Each line from the material with the word "agent" in it must be copied.

## Records supplied
========================

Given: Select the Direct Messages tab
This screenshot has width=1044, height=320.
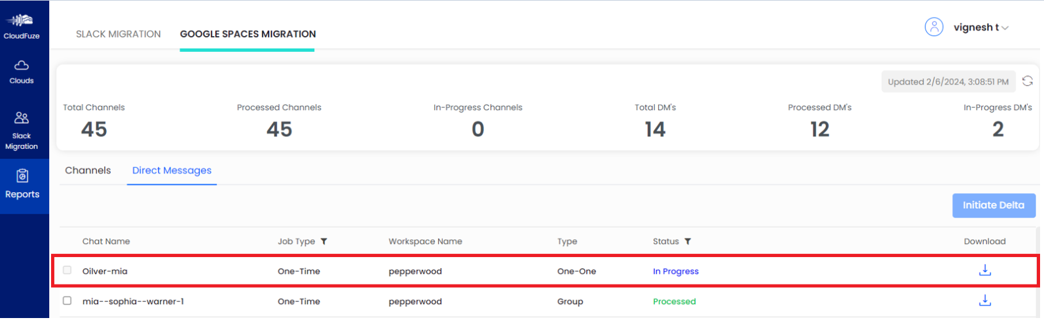Looking at the screenshot, I should (x=172, y=170).
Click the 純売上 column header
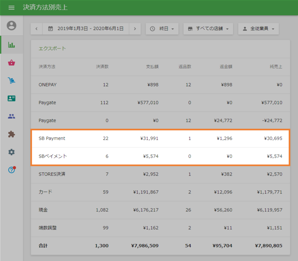 pos(276,66)
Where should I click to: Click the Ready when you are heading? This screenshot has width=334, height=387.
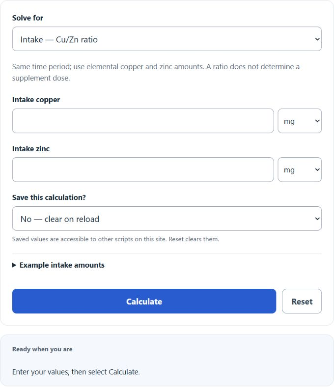[42, 349]
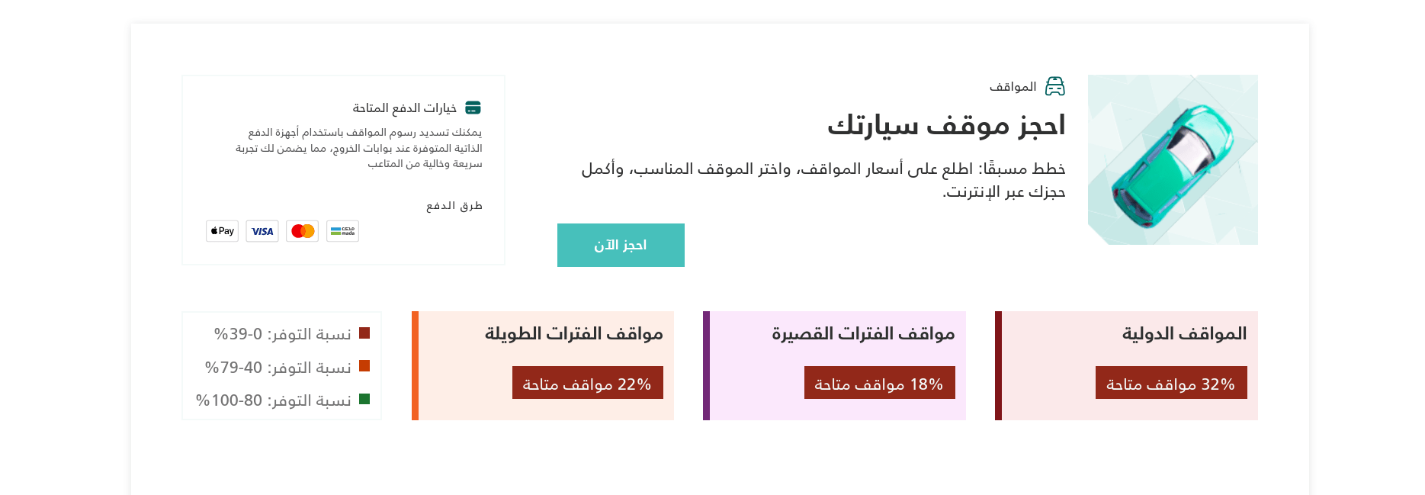Click the dark red 0-39% legend swatch
The width and height of the screenshot is (1425, 495).
point(364,333)
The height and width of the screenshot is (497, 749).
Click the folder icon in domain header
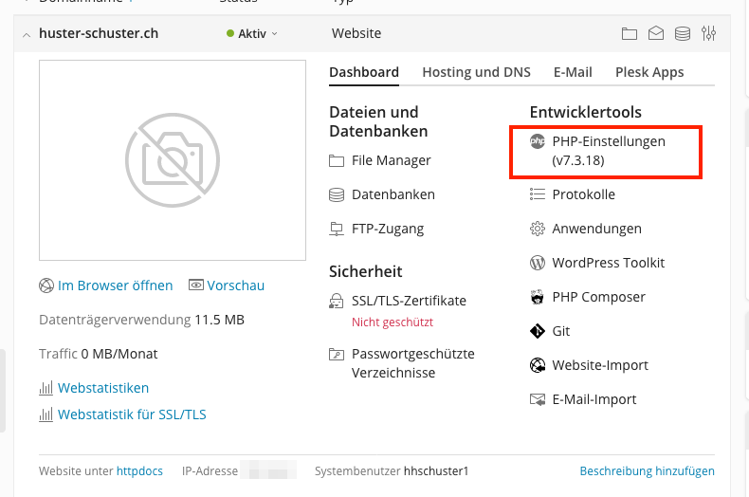click(630, 34)
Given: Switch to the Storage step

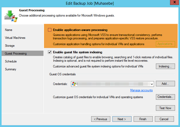Looking at the screenshot, I should coord(10,46).
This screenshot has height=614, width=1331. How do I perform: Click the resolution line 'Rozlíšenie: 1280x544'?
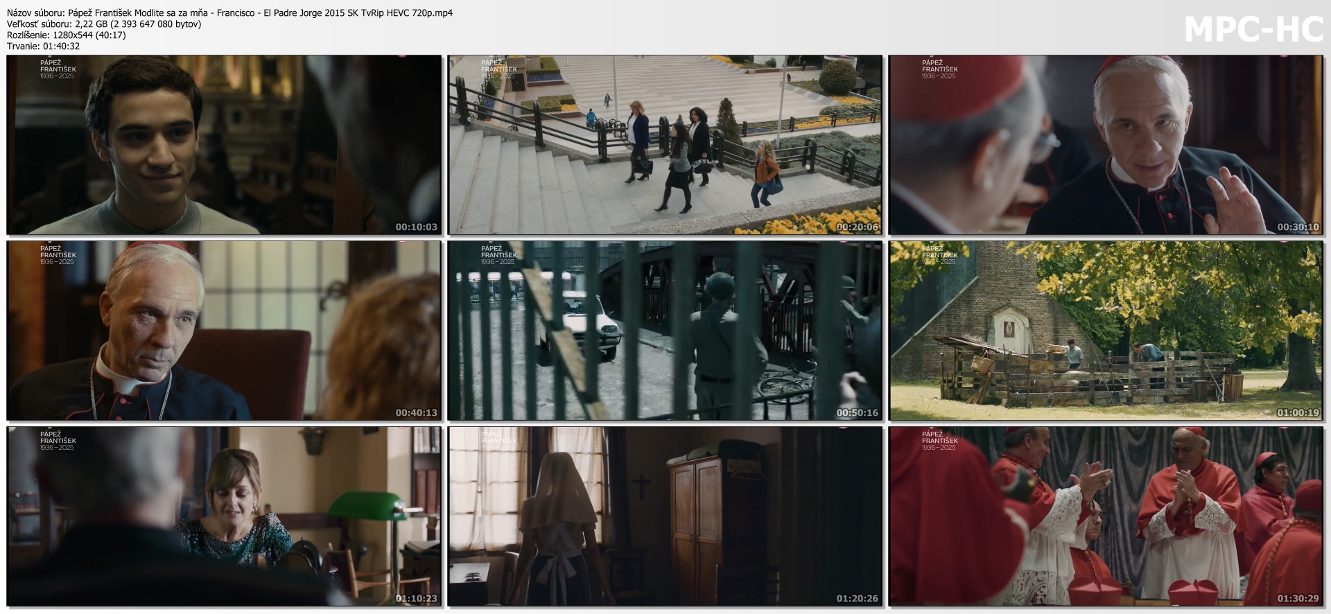pos(67,35)

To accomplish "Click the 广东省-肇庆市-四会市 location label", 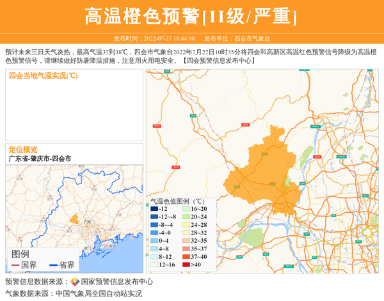I will click(40, 158).
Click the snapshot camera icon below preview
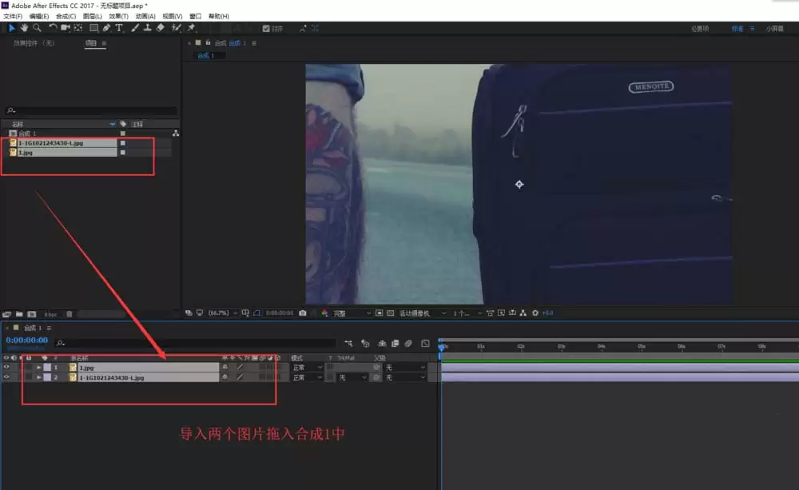Viewport: 799px width, 490px height. [x=303, y=313]
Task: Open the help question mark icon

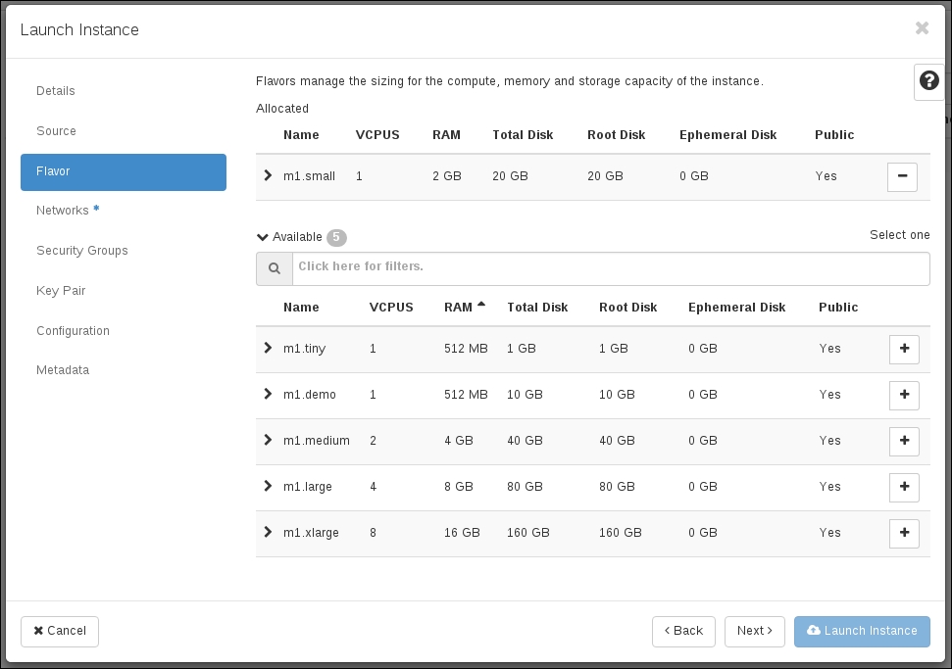Action: click(x=928, y=83)
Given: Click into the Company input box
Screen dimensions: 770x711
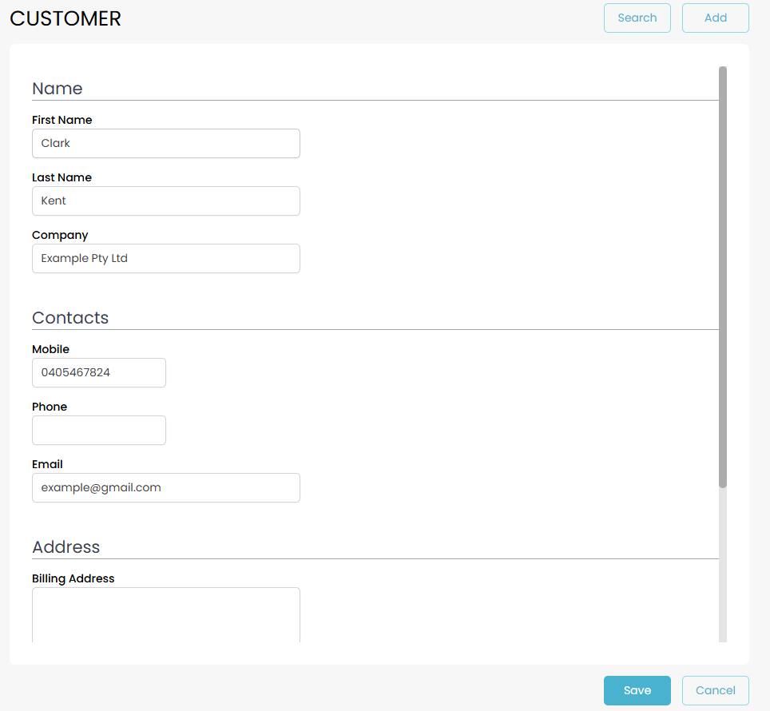Looking at the screenshot, I should [x=165, y=259].
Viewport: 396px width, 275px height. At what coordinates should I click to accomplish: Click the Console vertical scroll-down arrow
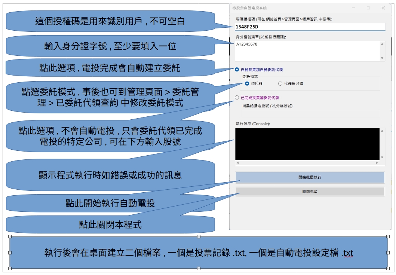pos(382,158)
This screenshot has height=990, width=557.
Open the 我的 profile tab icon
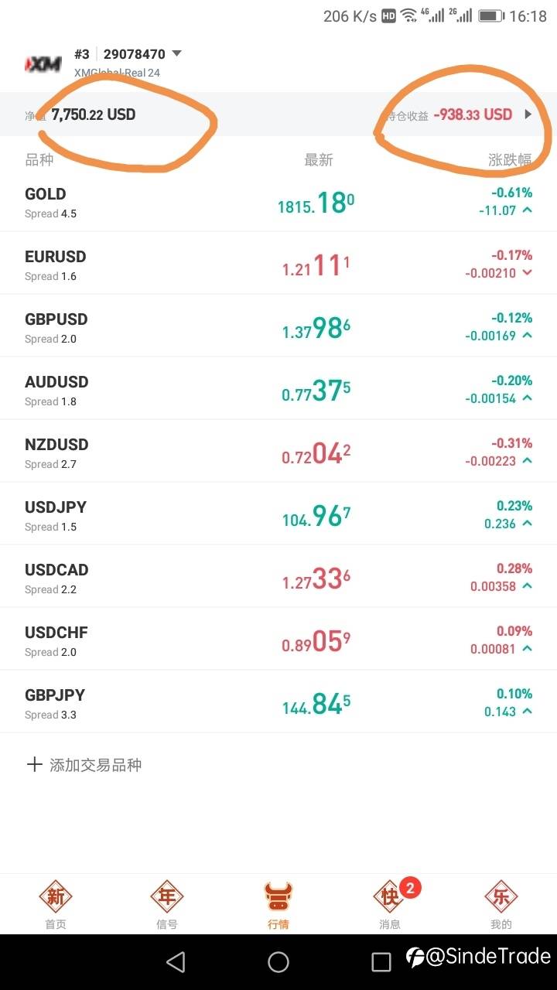tap(501, 897)
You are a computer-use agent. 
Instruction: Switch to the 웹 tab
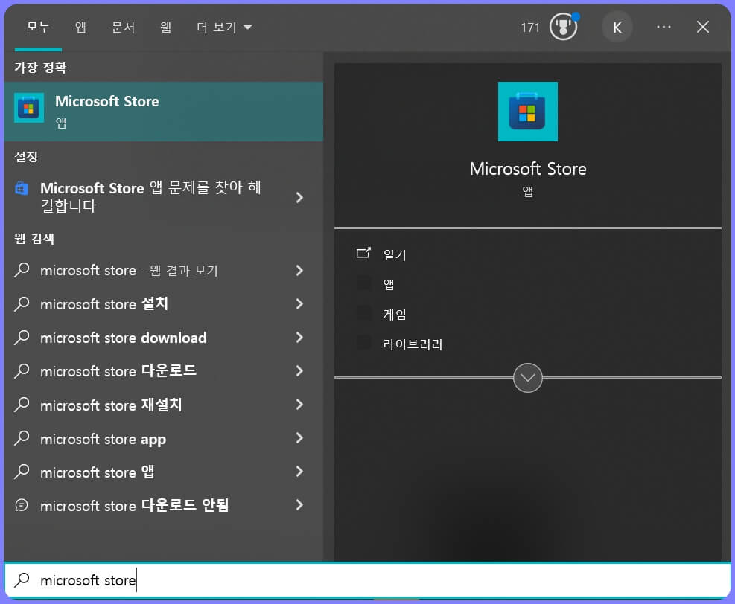tap(165, 27)
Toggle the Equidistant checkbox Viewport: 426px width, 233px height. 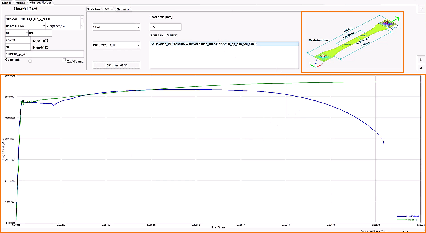coord(64,60)
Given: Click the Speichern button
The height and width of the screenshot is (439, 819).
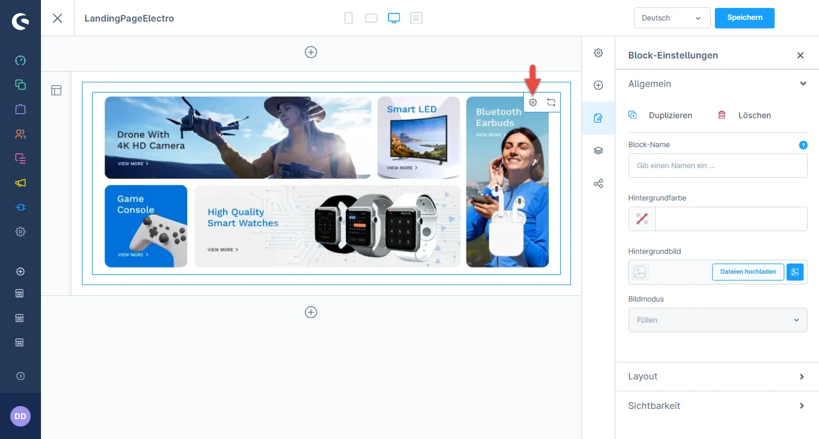Looking at the screenshot, I should tap(744, 18).
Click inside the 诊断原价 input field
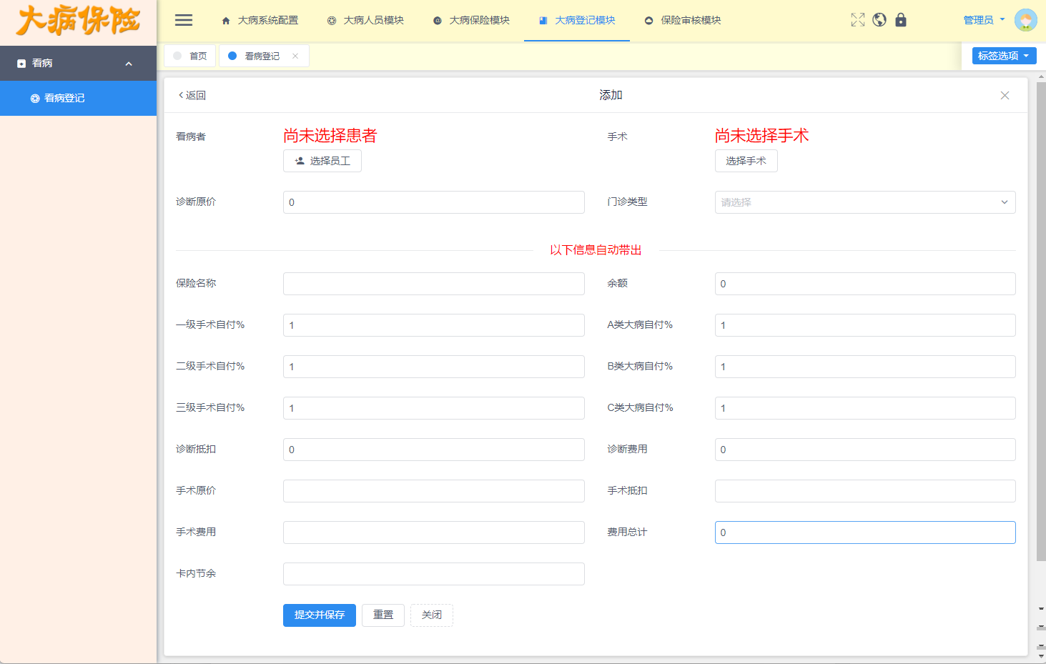This screenshot has height=664, width=1046. click(433, 202)
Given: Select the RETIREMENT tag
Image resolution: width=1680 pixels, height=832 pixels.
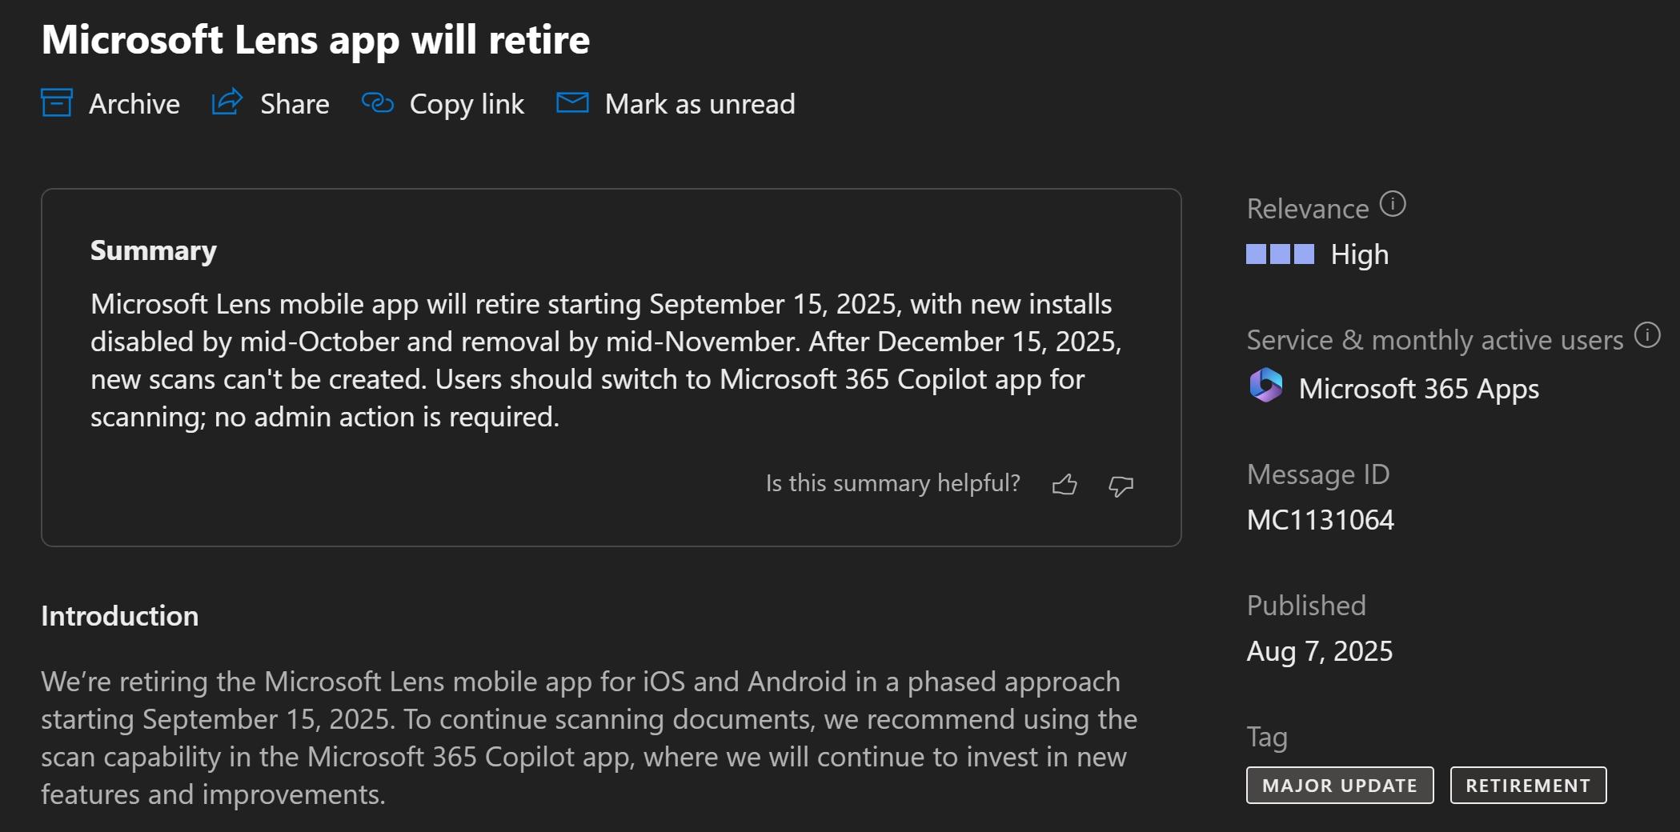Looking at the screenshot, I should point(1527,786).
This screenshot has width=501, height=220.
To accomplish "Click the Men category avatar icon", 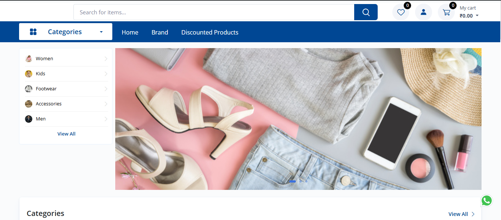I will click(x=29, y=119).
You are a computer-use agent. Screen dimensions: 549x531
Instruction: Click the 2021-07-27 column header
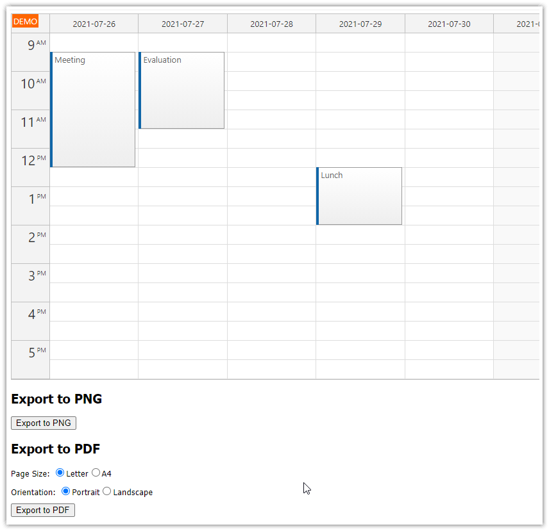[183, 24]
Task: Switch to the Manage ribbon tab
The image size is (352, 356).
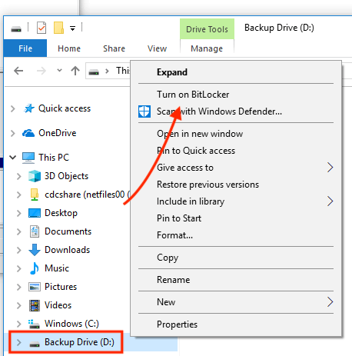Action: (207, 48)
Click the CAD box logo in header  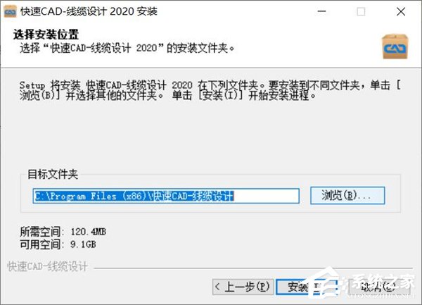[x=395, y=47]
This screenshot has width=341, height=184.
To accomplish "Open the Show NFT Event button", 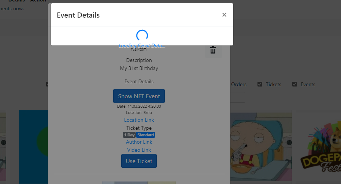I will 139,96.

========================

## Exercise solution
You are a computer-use agent. 
You are a computer-use agent. Screen dimensions: 549x531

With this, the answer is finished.